Criteria for fitting MEG dipoles with fMRI position constraints

Since MEG and EEG inverse problems are "illposed" (i.e., solutions cannot be uniquely determined), additional information such as fMRI and PET activation data can be used to impose additional constraints [1]-[6]. For example, fMRI data were used to fix the locations of equivalent current dipoles at activation areas [1][2][5] or to give higher weights for finding dipoles at activation areas [3][4][6]. The latter method is capable of obtaining dipoles not only at fMRI activation areas but also at areas where fMRI fails to show activation. It means, however, that the nonuniqueness nature of the inverse solutions remains in this method, and that flexibility in finding dipoles and uniqueness of solutions are a tradeoff to be optimized.

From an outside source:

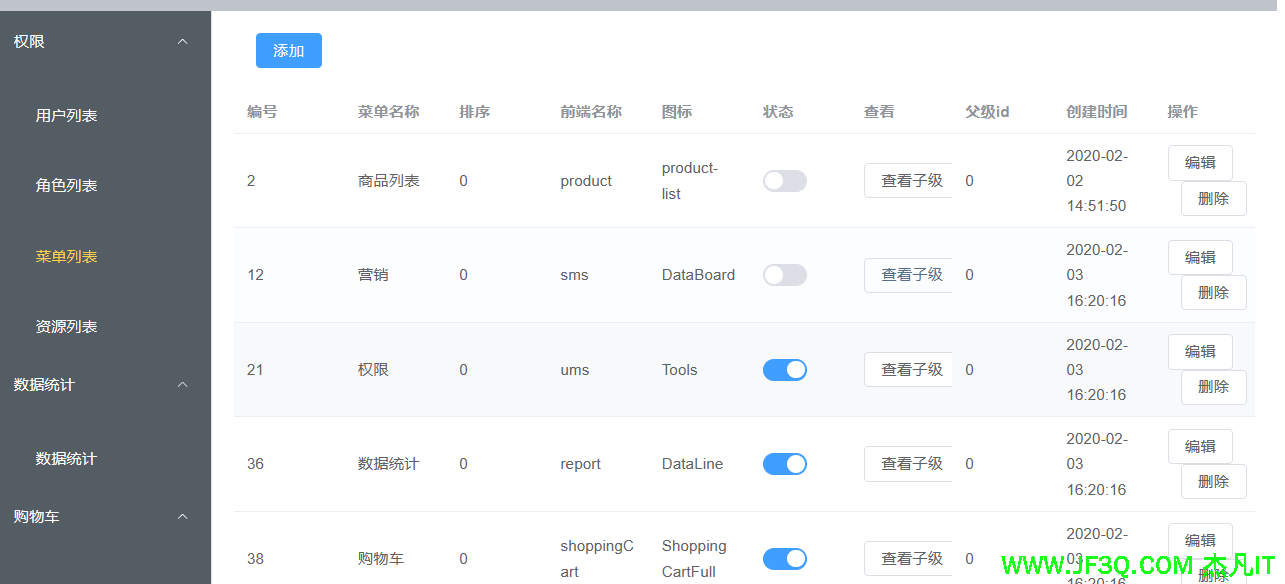Collapse the 数据统计 sidebar group chevron
The image size is (1285, 584).
[182, 385]
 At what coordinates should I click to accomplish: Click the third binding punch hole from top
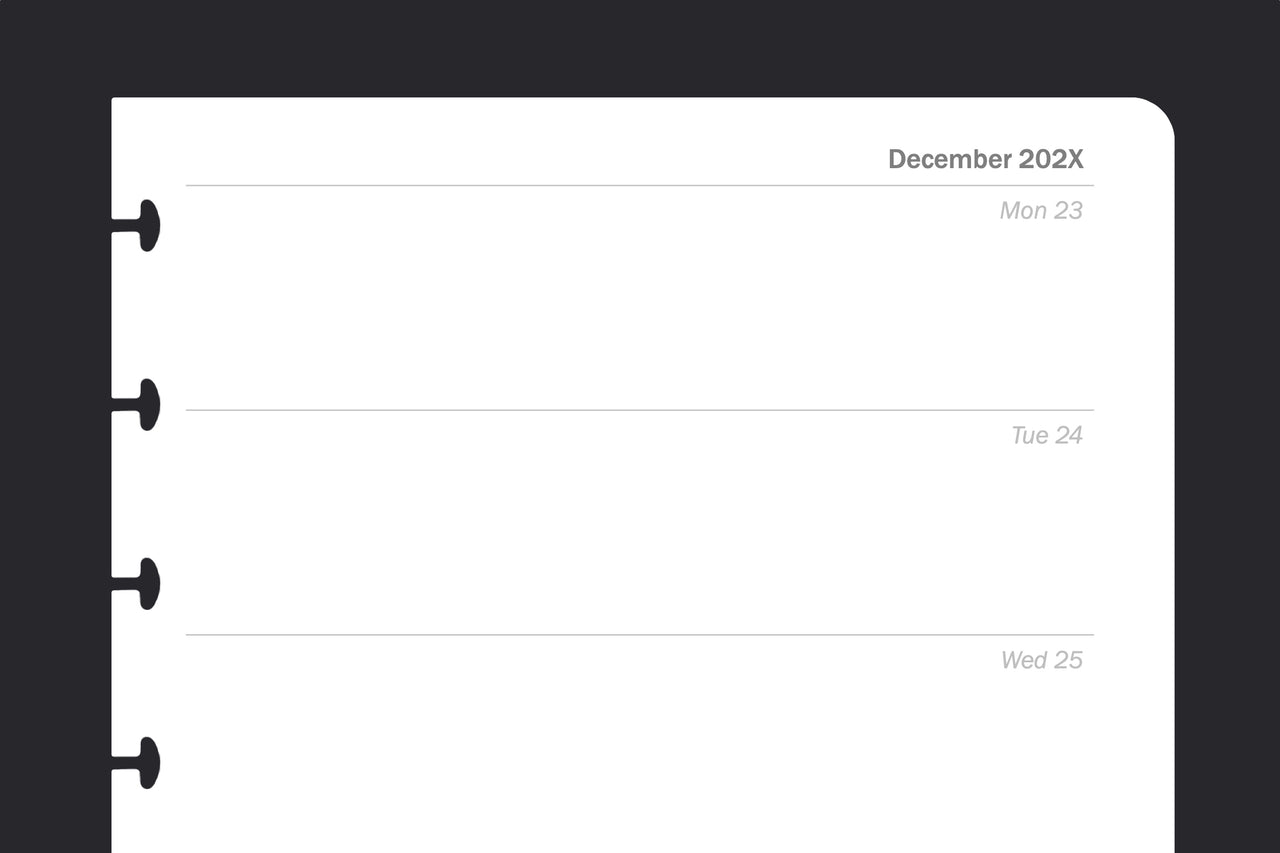pyautogui.click(x=148, y=584)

In comparison, the former method of fixing dipole locations shows active dipoles only at fMRI activation areas, but has the advantage that the solutions are uniquely soluble by a least-squares method with no additional assumptions. This method has been applied to the analysis of actual data [5]. However, there are two issues that need to be clarified further: (1) how to place discrete dipoles for approximating spatially extended neural sources, and (2) how to account for influences on neighboring dipoles, or "crosstalk" when plural dipoles are fixed in a small neighborhood. Although average behaviors were previously analyzed using Monte Carlo simulations [3], their spatially anisotropic characteristics need to be investigated for effective application of the method. In the present work, we carried out simulations of solving for dipoles with fixed positions (constrained dipoles) to clarify the above two issues, and we applied the obtained criteria to actual data.